W świecie duchów

„Spiritus movens – piosenki Jeremiego Przybory" – reż. Justyna Zar - Opera Nova w Bydgoszczy

Prawdopodobnie inspirator, czyli spiritus movens, który powołał na scenie Opery Nova w Bydgoszczy świat z Kabaretu Starszych Panów, pozostanie nieznany... Chociaż, po obejrzeniu spektaklu, gdzieś tam pojawia się myśl, że prawdopodobnie są nim nasze tęsknoty do czasów minionych, lub też obecny w teraźniejszości duch piosenek stworzonych przez Jeremiego Przyborę i Jerzego Wasowskiego.

Ale kto wie, a może jest nim Justyna Zar, autorka pomysłu, scenariusza i reżyserka tego oryginalnego, oscylującego na granicy świata realnego i nadprzyrodzonego przedstawienia? A do zespołu realizatorów i wykonawców powołała osoby, którym nie brakuje fantazji plastycznej, muzycznej, wokalnej, a przede wszystkim aktorskiej?

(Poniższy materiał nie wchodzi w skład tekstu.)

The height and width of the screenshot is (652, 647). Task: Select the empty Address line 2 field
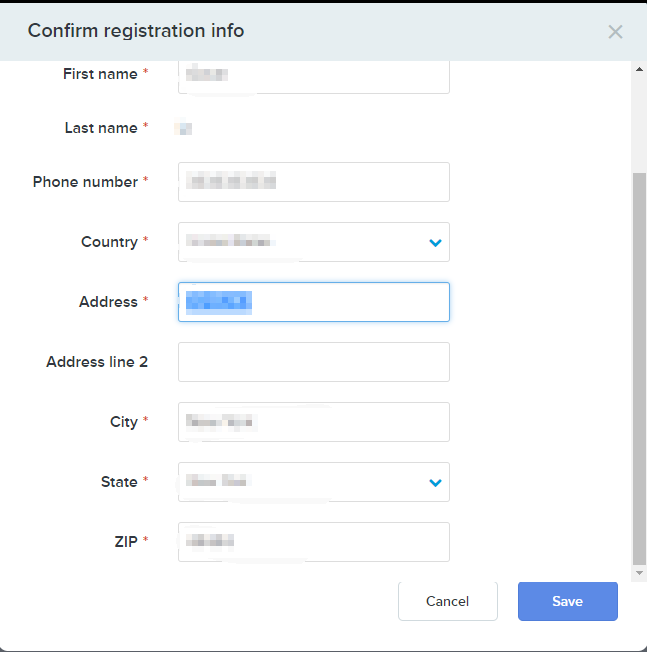[313, 362]
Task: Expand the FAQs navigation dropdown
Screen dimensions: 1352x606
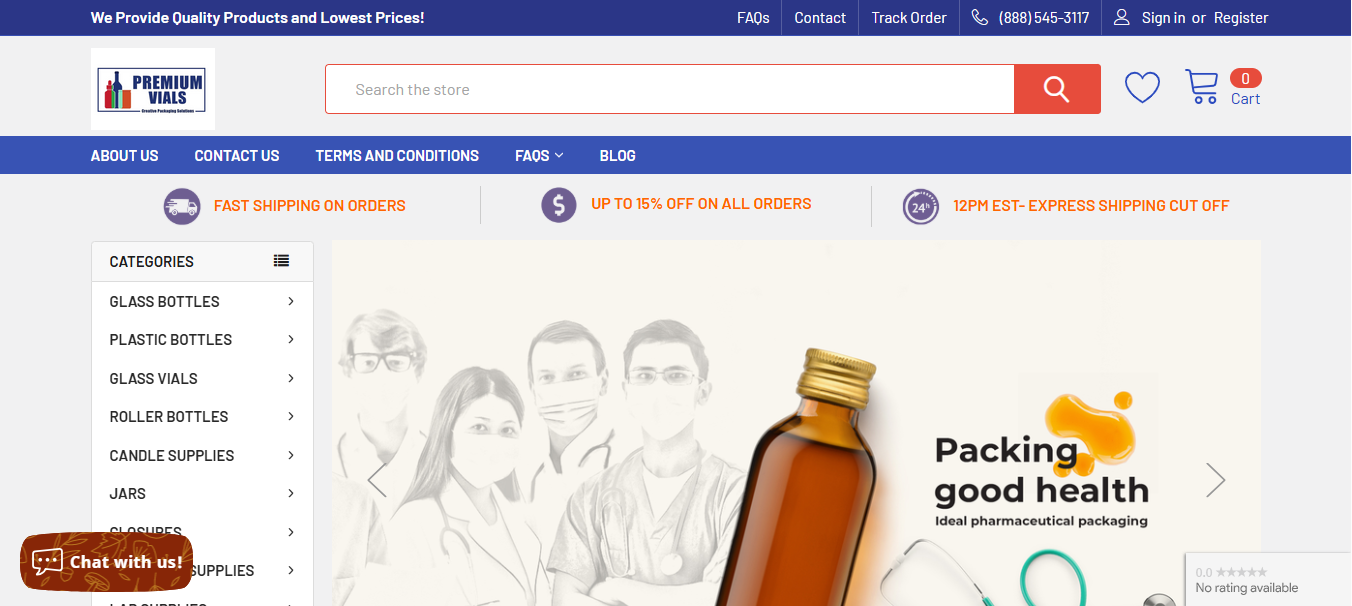Action: 538,155
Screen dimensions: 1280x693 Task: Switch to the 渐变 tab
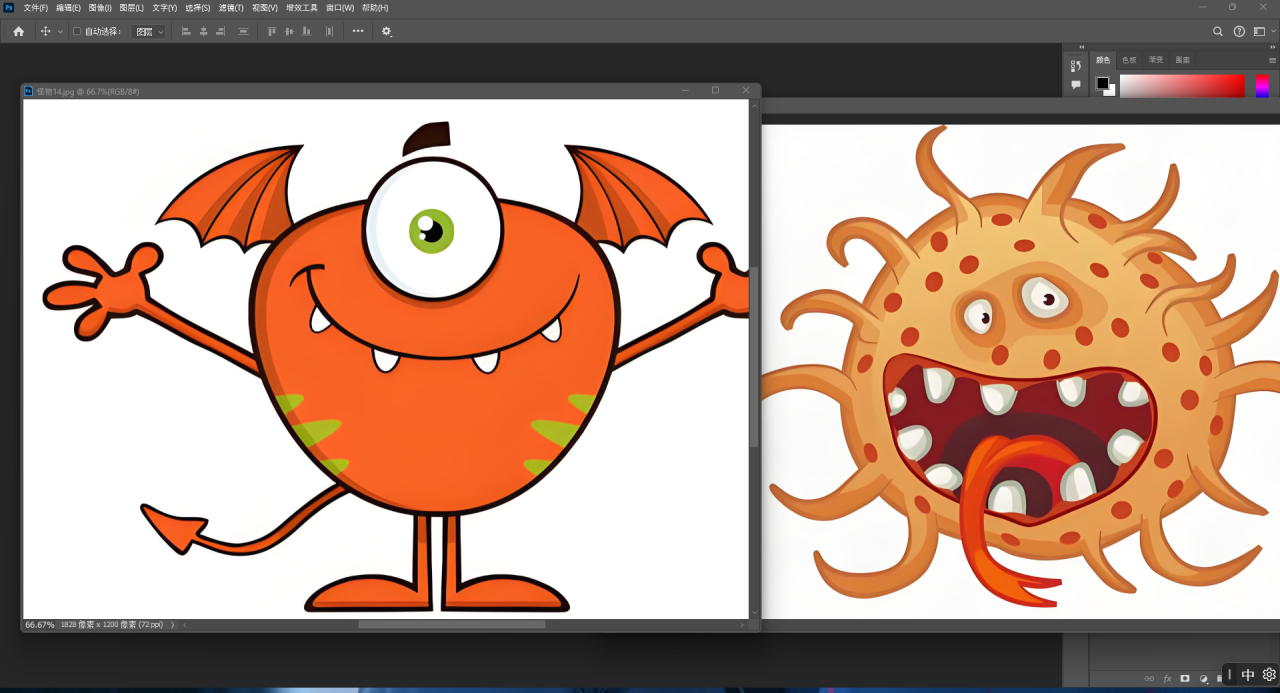[1156, 60]
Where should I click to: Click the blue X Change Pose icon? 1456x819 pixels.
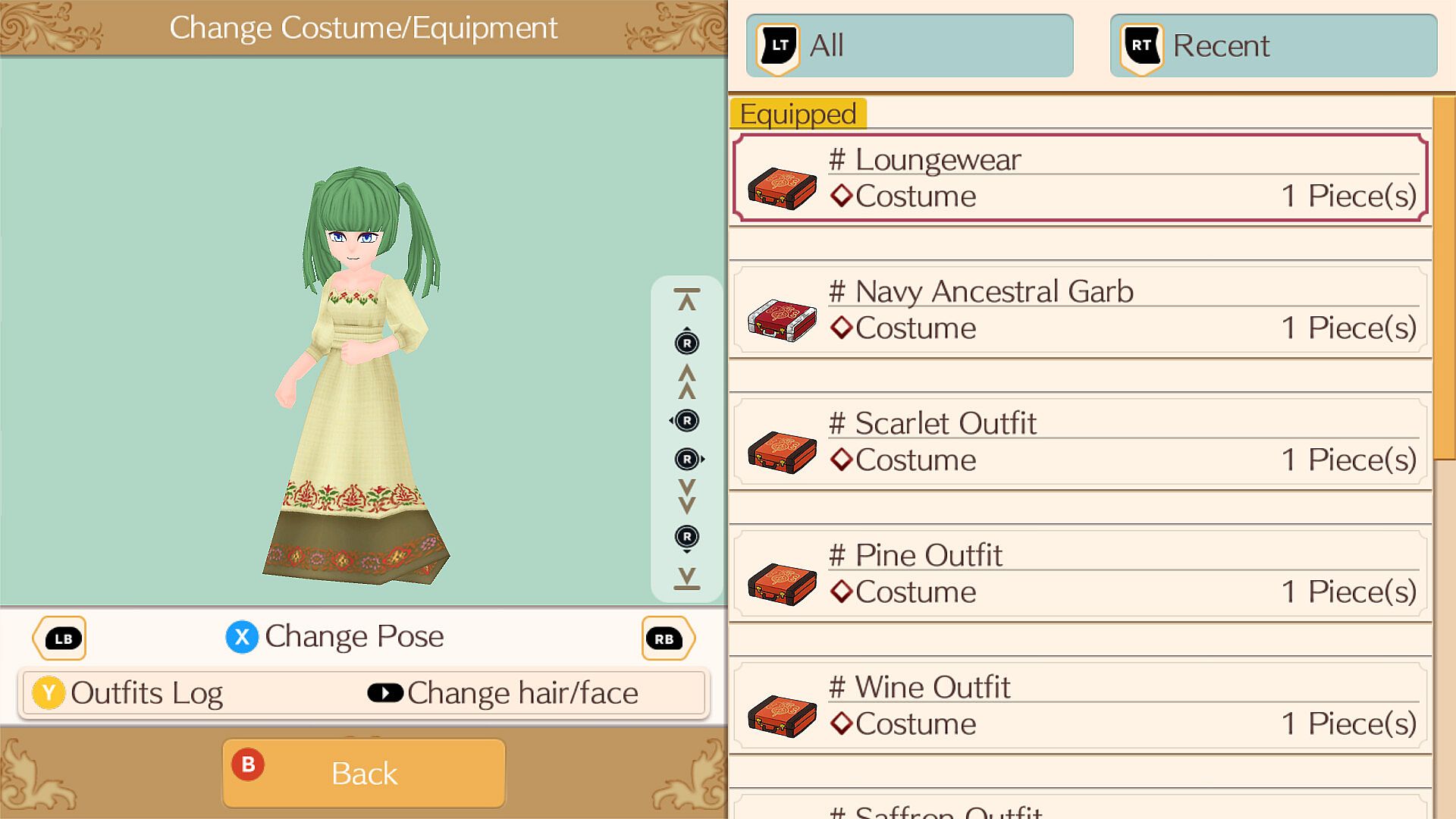242,637
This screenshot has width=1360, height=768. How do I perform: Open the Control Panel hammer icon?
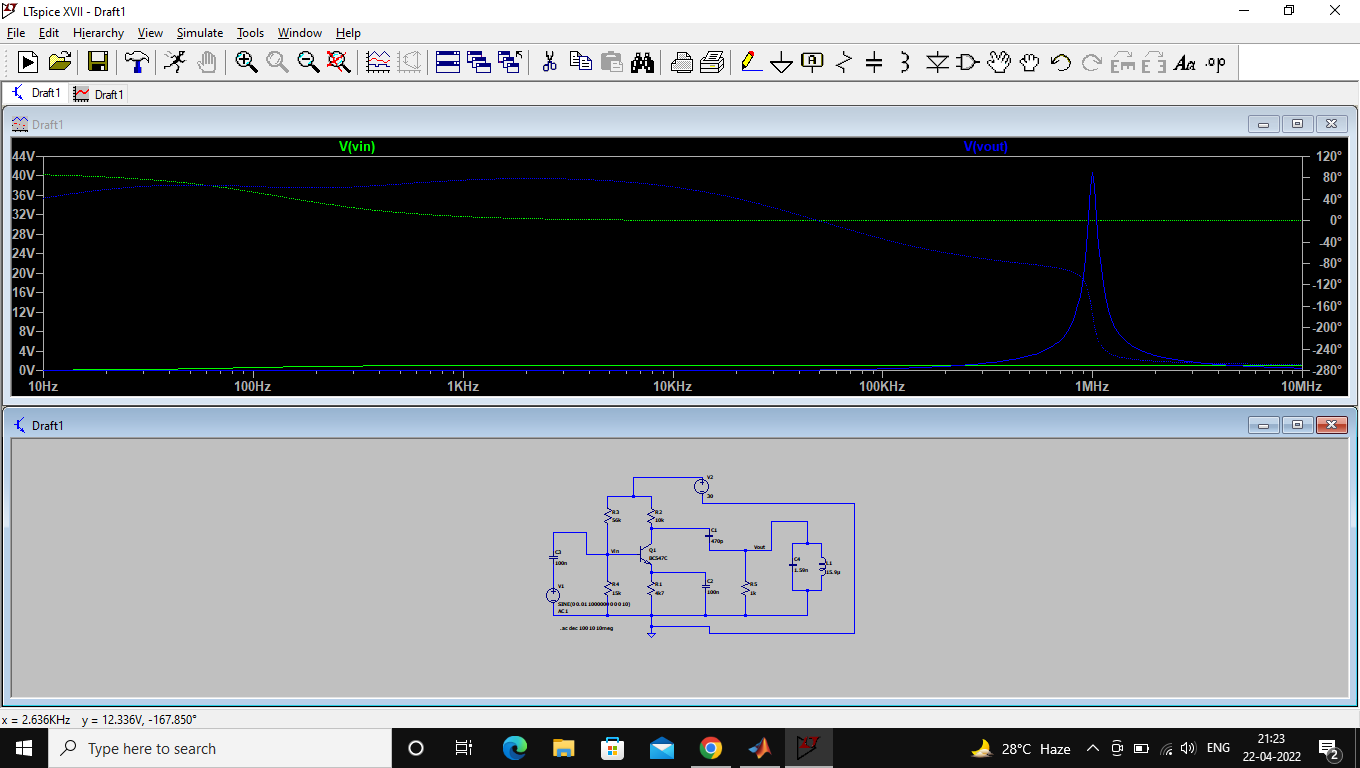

Pomysł to arcyciekawy, by nadać piosenkom Kabaretu Starszych Panów taką formułę, ale warto przypomnieć, że w Operze Nova pojawiają się nie tylko duchy. W jej przeszłości kryje się także i mroczna zbrodnia, którą popełniła jej największa gwiazda, Eliza Kantecka, bohaterka kryminału Macieja Klimarczyka pt. „Śpiewaczka"... Nawiasem mówiąc, na scenie w spektaklu „Spiritus movens" obecny jest jej operowy konsultant, Janusz Żak... I tak, spektakl ten, podobnie jak książka, wspaniale wtapia się w klimat Bydgoszczy, szukając w niej wielu różnorodnych wrażeń, i to w przeszłości, i w czasach współczesnych.

Lecz, do rzeczy!

Umiejscowienie akcji scenicznej w przestrzeni, bądź co bądź, spirytystycznej, pozwala reżyserce Justynie Zar na łamanie wszelkich ludzkich norm, zakazów, barier, które, jak się wkrótce okazuje, obowiązują także i w świecie duchów... Co więcej, tak charakterystyczne dla świata żywych uczucia – miłość, stan ostrego zakochania, zazdrość, żale i pretensje, są nie obce i duchom. Stąd akcja sceniczna jest niezwykle dynamiczna, pełna emocjonalnych napięć, którą wspierają tancerki i tancerze Baletu Opery Nova w rolach Duchów, Trupów, Cyrkowców w znakomitej choreografii Alexandra Azarkevitcha, również autora ruchu scenicznego. Tancerze idealnie imitują zachowanie się duchów, podsyłając do wyobraźni widzów, tak charakterystyczne obrazy zapamiętane z literatury, filmów, baletu o życiu dusz w zaświatach, choćby i z „Tańca szkieletów" Camille'a Saint-Saëns'a.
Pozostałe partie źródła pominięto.